Task requirements
For each line below that holds "computer", return the line as it stands.

Records provided
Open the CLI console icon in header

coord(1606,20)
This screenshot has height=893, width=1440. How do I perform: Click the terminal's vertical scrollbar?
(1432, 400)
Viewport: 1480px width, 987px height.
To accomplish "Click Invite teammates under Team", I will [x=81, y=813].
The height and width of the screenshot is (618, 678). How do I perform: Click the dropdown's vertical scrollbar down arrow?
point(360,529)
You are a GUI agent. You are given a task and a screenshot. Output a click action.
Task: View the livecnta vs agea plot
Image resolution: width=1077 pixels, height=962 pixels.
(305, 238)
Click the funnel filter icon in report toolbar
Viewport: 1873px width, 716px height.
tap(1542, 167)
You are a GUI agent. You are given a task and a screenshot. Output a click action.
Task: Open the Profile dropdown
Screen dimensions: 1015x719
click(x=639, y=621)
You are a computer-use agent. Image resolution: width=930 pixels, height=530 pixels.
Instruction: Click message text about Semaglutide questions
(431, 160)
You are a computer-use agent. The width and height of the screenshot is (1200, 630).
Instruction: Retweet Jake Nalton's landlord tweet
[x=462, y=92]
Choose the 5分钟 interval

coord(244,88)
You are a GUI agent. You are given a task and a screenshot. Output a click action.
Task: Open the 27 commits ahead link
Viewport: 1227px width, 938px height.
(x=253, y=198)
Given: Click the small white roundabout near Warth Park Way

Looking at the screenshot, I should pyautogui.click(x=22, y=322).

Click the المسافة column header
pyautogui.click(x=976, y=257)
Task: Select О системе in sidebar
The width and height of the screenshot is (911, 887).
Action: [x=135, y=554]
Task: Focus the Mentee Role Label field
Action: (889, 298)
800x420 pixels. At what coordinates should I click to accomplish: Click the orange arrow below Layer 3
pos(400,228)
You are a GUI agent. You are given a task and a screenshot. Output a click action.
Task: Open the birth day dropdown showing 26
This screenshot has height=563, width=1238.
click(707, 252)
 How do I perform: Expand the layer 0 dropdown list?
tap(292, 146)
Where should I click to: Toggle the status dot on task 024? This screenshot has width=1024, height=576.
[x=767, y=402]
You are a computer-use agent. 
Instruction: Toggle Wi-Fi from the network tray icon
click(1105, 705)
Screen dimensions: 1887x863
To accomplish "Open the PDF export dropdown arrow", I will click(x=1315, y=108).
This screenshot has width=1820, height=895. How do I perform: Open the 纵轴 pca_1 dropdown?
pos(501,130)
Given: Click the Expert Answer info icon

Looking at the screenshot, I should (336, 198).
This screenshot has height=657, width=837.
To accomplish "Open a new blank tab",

Output
You are a computer-use agent. Image resolution: width=930 pixels, height=530 pixels.
You are a computer-use agent. The width and height of the screenshot is (1200, 630).
You are a computer-use agent. 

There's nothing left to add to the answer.